Capri gapped, clearly taken aback by the Addamses’ seemingly serene acceptance of their daughter’s circumstances. Janelle, on the other hand, took a sip of her tea to cover a small smile, eyes flicking knowingly from Morticia and Gomez.

"As thrilled as we are to find you are more open-minded than most," Janelle said after swallowing her drink, "we should be clear. Tyler and your daughter are young. Their bond is just forming. If they were to go their separate ways now, there may be no adverse reaction for either." 

"They are older than Tish and I were when we fell in love," Gomez’s ardent gaze burned into Morticia's profile as he spoke.

"And I, for one, will support the pair in whatever they choose to do," Janelle said and Morticia felt nothing but sincerity from the woman. "But it should be a choice."

"Once again, we find ourselves aligned," Morticia smiled kindly at Janelle. "Am I to assume that this mating bond is similar to blood bonds in their crystallization?"

Recognition flickered on Capri's face and she looked at the macabre couple before her with fresh eyes. Her nose twitched reflexively, as if the curiosity of her werewolf couldn't suppress attempting to sniff out whatever lay between them. But their shared magic was more subtle. There would be no pheromonal signature for her keen senses to glean and analyze.

Janelle nodded. "Yes, the relationship must be consummated for the bond to be completed."

"Well, querida mia, I suppose it's time for us to revisit 'the talk' with our eldest progeny," Gomez grinned.

***

Morticia sensed the moment Wednesday detected their presence. 

Enid led their daughter by the arm between a pair of cabins on the north edge of the residential area. A picnic basket treaded over her other, swinging gently as she chattered ceaselessly. Though her hair was duller than Morticia had seen, her face was flushed and full of life. Wednesday, by contrast, trudged along. A spectre-like pallor to her skin and appearing as lively as one to those who may not know her–or ghosts–well. But Morticia knew her daughter and the distinct lack of tension in Wednesday's shoulders spoke to how relieved she was to have her roommate back. 

That tension re-coiled between her scapulae a heartbeat before Wednesday froze, head swiveling to the Mess Hall. As if her bright pink sweater had snagged on a door handle, Enid jerked back. The blonde's brow furrowed as she followed the raven's gaze, azure eyes widening at the sight of Morticia and Gomez standing on the porch. Wednesday shook free of Enid's grip and stomped toward the mess hall. 
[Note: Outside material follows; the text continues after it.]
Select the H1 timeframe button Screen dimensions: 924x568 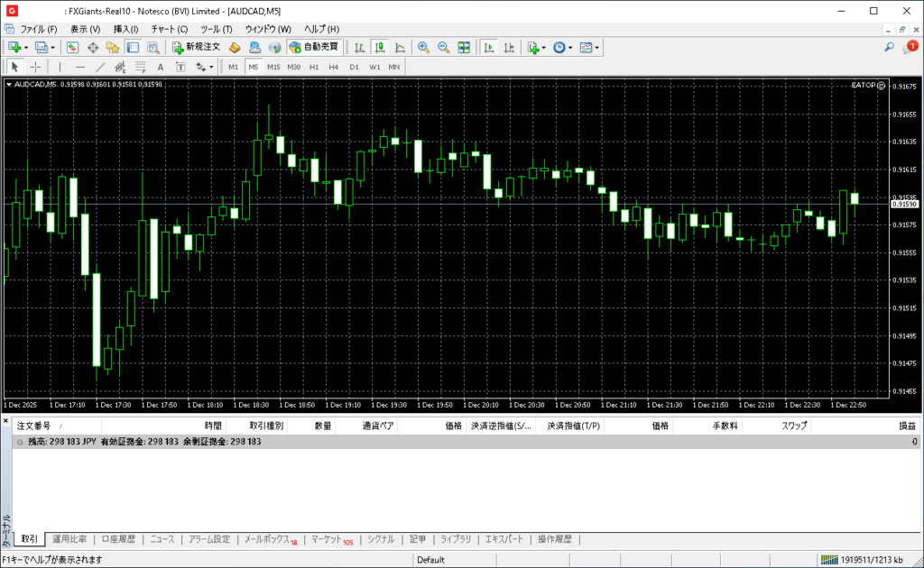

"I thought I informed you both that I was more than capable of handling this on my own," she snapped, the chill in her eyes enough to freeze hell.

The door to the cabin furthest from the rest slammed open, a tall, mop-topped boy filling the doorway. Tyler's face went a charming shade of grey-green at the sight of his potential mate's parents. Morticia could almost hear the expletives running through his mind as his hands braced the doorframe so hard the wood groaned. The corners of her lips twitched. Had he been listening for her return? Or could he already feel the shift in her emotions through their tenuous bond? 

"It's dreadful to see you, too, Wednesday," she responded placidly. "We need to talk. "

Morticia spun gracefully, the ink-spill train on her gown following. Gomez, of course, waited for their daughter at the top of the steps, a stream of affectionate diminutives pouring from his lips in greeting. Wednesday paused just long enough for Gomez to crush her to his chest. A grimace twisted her already irate face into an especially petulant scowl, but she accepted the hug dutifully. 

Morticia tried to ease the envy that threatened to sink its poison-slicked claws into her heart. Cognitively, she understood that teenage years were difficult for most mothers and daughters. Her fear, however, lay with the fact that her relationship with her own mother remained fraught despite being well beyond her teens years herself. Again, Morticia staunchly refused to allow such a chasm to be created between her and Wednesday.  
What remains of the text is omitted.